The saying “You can’t see the wood for the trees” is not only a cliche, but is also incorrect. The real problem is that you can’t see the trees for the wood. If you stand in the middle of a “wood” (in NZ terms, a patch of bush), the trees tend to obscure each other and the number of distinct trees you can actually see is quite small. This is especially true if the trees are planted in rows and columns (as in a pine plantation), because they tend to line up. The purpose of this problem is to find how many distinct trees you can see from an arbitrary point in a pine plantation (assumed to stretch “for ever”). You can only see a distinct tree if no part of its trunk is obscured by a nearer tree — that is if both sides of the trunk can be seen, with a discernible gap between them and the trunks of all trees closer to you. Also, you can’t see a tree if it is apparently “too small”. For definiteness, “not too small” and “discernible gap” will mean that the angle subtended at your eye is greater than 0.01 degrees (you are assumed to use one eye for observing).
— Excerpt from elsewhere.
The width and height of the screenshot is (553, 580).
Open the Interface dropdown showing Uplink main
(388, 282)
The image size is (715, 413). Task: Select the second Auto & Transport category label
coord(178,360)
Thus the two trees marked O obscure at least the trees marked from the given view point. Write a program that will determine the number of trees visible under these assumptions, given the diameter of the trees, and the coordinates of a viewing position. Because the grid is infinite, the origin is unimportant, and the coordinates will be numbers between 0 and 1. Input Input will consist of a series of lines, each line containing three real numbers of the form ‘0.nn’. The first number will be the trunk diameter — all trees will be assumed to be cylinders of exactly this diameter, with their centres placed exactly on the points of a rectangular grid with a spacing of one unit. The next two numbers will be the x and y coordinates of the observer. To avoid potential problems, say by being too close to a tree, we will guarantee that diameter ≤ x, y ≤ (1 − diameter). To avoid problems with trees being too small you may assume that diameter ≥ 0.1. The file will be terminated by a line consisting of three zeroes.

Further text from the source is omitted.